PROBLEM TO SOLVE: Would you please transcribe, exactly as written, the lines of the entries below starting at the one that holds "Trading Cards (559, 54)" and ending at the one that holds "Verkaufsberater – Kundenberater", both included?

Stored items:
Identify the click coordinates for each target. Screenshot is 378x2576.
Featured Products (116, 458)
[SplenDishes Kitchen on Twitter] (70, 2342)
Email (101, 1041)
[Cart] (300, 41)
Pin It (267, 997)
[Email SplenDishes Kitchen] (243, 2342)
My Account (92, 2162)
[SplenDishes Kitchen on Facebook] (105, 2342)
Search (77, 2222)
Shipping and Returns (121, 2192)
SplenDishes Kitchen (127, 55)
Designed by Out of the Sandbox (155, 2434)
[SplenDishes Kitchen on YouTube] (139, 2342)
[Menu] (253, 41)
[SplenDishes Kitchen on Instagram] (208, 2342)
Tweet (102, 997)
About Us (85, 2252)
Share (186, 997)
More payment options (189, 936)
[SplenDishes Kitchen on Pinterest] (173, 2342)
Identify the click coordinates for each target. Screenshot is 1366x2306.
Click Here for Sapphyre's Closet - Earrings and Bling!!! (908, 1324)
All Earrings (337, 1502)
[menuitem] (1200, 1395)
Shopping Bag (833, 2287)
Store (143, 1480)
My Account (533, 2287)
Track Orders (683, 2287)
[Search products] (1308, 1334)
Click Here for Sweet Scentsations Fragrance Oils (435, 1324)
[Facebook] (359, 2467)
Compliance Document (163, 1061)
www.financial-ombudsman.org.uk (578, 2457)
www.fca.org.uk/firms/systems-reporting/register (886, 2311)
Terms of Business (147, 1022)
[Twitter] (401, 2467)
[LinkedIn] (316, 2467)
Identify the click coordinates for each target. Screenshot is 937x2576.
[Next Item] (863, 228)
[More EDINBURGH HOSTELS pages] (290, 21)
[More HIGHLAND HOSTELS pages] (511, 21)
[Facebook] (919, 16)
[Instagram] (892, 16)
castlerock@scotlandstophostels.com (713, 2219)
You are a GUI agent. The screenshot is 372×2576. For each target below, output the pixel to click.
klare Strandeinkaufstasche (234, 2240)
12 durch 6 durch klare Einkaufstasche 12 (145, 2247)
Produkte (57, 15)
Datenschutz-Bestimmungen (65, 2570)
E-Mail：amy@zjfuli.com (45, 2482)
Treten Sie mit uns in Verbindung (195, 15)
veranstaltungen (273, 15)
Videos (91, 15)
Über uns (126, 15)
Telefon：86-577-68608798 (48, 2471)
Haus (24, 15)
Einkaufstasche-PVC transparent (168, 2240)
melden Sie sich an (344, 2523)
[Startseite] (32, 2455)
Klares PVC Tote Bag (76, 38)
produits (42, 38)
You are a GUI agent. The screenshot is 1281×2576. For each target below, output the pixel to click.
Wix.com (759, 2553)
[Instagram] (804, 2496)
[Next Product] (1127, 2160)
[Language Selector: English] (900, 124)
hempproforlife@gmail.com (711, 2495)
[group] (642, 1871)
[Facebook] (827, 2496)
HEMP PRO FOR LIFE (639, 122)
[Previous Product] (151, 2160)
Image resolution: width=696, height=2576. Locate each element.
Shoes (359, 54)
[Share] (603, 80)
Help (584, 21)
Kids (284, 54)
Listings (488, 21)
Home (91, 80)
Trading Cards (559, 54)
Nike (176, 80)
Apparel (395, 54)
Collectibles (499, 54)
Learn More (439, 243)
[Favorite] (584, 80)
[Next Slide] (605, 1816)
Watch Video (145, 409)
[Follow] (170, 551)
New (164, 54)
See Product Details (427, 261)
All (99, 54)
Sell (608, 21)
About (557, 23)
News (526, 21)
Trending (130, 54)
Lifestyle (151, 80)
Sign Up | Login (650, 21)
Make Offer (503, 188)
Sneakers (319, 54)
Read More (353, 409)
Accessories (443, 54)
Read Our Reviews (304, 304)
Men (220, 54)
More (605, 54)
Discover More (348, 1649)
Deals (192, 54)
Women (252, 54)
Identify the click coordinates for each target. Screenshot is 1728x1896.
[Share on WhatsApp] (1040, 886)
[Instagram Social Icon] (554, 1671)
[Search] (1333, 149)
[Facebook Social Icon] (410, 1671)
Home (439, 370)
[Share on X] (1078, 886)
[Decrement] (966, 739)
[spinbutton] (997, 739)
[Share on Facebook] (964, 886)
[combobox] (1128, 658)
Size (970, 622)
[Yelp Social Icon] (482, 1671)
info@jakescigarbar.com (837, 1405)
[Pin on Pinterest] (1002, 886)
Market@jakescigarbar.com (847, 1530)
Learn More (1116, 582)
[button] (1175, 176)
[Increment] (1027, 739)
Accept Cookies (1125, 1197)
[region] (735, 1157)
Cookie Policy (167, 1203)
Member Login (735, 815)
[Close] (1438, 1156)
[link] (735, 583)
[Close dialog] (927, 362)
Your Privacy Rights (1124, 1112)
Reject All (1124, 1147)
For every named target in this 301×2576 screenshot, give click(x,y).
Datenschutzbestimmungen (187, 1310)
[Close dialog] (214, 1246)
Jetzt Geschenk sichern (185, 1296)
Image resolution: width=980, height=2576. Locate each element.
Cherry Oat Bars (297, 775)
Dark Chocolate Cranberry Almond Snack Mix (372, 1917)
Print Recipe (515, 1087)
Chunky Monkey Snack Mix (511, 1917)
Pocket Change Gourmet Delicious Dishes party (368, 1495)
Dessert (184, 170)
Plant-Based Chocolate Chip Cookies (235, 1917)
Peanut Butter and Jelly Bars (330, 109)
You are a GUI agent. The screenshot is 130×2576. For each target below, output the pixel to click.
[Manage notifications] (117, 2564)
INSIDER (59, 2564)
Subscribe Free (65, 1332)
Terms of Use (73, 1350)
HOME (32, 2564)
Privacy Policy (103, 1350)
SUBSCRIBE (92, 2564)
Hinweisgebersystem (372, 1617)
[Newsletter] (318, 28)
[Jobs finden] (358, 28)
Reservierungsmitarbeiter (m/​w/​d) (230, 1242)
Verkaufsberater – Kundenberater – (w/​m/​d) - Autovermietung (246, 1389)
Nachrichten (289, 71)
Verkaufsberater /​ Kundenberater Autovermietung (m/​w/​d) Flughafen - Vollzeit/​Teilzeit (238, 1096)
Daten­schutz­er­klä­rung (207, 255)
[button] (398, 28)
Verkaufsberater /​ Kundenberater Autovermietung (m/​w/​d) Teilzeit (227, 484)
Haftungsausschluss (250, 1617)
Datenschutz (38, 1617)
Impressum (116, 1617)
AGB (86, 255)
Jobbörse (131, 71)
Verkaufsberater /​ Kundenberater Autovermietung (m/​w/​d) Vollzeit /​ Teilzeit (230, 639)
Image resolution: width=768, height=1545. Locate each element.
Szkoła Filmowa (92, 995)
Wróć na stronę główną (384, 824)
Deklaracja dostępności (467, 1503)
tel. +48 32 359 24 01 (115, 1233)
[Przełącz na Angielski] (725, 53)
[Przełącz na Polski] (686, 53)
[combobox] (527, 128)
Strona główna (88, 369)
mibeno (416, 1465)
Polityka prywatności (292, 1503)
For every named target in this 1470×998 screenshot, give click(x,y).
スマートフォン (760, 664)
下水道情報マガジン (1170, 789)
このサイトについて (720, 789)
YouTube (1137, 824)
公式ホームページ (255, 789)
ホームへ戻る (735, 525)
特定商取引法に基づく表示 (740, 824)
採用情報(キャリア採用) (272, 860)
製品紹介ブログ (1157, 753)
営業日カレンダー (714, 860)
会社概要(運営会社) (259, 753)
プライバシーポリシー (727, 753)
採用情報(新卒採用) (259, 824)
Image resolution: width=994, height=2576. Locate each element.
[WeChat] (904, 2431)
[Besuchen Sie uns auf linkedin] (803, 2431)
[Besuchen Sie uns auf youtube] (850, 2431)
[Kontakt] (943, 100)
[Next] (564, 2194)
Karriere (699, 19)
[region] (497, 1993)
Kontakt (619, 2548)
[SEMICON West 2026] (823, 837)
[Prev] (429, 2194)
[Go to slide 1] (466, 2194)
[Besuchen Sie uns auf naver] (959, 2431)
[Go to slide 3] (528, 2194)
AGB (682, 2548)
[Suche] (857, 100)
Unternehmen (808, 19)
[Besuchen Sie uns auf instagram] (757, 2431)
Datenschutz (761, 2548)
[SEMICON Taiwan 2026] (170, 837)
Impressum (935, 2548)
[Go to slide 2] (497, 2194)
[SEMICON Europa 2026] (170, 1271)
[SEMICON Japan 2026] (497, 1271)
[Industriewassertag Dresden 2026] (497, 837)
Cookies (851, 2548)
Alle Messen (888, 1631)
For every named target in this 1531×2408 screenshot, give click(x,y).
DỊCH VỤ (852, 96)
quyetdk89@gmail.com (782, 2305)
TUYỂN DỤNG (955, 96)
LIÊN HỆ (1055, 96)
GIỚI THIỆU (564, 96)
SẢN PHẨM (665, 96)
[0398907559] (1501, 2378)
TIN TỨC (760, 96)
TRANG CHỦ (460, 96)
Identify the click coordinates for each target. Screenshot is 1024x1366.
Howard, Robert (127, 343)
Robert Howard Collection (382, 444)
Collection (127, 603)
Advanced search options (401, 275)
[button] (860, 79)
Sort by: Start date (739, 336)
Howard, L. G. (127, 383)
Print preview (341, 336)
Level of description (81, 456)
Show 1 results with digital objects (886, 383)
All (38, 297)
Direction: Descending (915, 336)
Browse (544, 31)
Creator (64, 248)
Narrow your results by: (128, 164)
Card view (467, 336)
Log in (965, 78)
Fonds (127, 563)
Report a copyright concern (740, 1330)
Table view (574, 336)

EXERCISE RESPONSE:
Trading Cards (559, 54)
Nike (176, 80)
Apparel (395, 54)
Collectibles (499, 54)
Learn More (439, 243)
[Favorite] (584, 80)
[Next Slide] (605, 1816)
Watch Video (145, 409)
[Follow] (170, 551)
New (164, 54)
See Product Details (427, 261)
All (99, 54)
Sell (608, 21)
About (557, 23)
News (526, 21)
Trending (130, 54)
Lifestyle (151, 80)
Sign Up | Login (650, 21)
Make Offer (503, 188)
Sneakers (319, 54)
Read More (353, 409)
Accessories (443, 54)
Read Our Reviews (304, 304)
Men (220, 54)
More (605, 54)
Discover More (348, 1649)
Deals (192, 54)
Women (252, 54)
Identify the click coordinates for each target. Screenshot is 1728x1896.
[Share on WhatsApp] (1040, 886)
[Instagram Social Icon] (554, 1671)
[Search] (1333, 149)
[Facebook Social Icon] (410, 1671)
Home (439, 370)
[Share on X] (1078, 886)
[Decrement] (966, 739)
[spinbutton] (997, 739)
[Share on Facebook] (964, 886)
[combobox] (1128, 658)
Size (970, 622)
[Yelp Social Icon] (482, 1671)
info@jakescigarbar.com (837, 1405)
[Pin on Pinterest] (1002, 886)
Market@jakescigarbar.com (847, 1530)
Learn More (1116, 582)
[button] (1175, 176)
[Increment] (1027, 739)
Accept Cookies (1125, 1197)
[region] (735, 1157)
Cookie Policy (167, 1203)
Member Login (735, 815)
[Close] (1438, 1156)
[link] (735, 583)
[Close dialog] (927, 362)
Your Privacy Rights (1124, 1112)
Reject All (1124, 1147)
For every named target in this 301×2576 screenshot, give click(x,y).
Datenschutzbestimmungen (187, 1310)
[Close dialog] (214, 1246)
Jetzt Geschenk sichern (185, 1296)
Image resolution: width=980, height=2576. Locate each element.
Cherry Oat Bars (297, 775)
Dark Chocolate Cranberry Almond Snack Mix (372, 1917)
Print Recipe (515, 1087)
Chunky Monkey Snack Mix (511, 1917)
Pocket Change Gourmet Delicious Dishes party (368, 1495)
Dessert (184, 170)
Plant-Based Chocolate Chip Cookies (235, 1917)
Peanut Butter and Jelly Bars (330, 109)
You are a GUI agent. The screenshot is 130×2576. For each target below, output the pixel to click.
[Manage notifications] (117, 2564)
INSIDER (59, 2564)
Subscribe Free (65, 1332)
Terms of Use (73, 1350)
HOME (32, 2564)
Privacy Policy (103, 1350)
SUBSCRIBE (92, 2564)
Hinweisgebersystem (372, 1617)
[Newsletter] (318, 28)
[Jobs finden] (358, 28)
Reservierungsmitarbeiter (m/​w/​d) (230, 1242)
Verkaufsberater – Kundenberater – (w/​m/​d) - Autovermietung (246, 1389)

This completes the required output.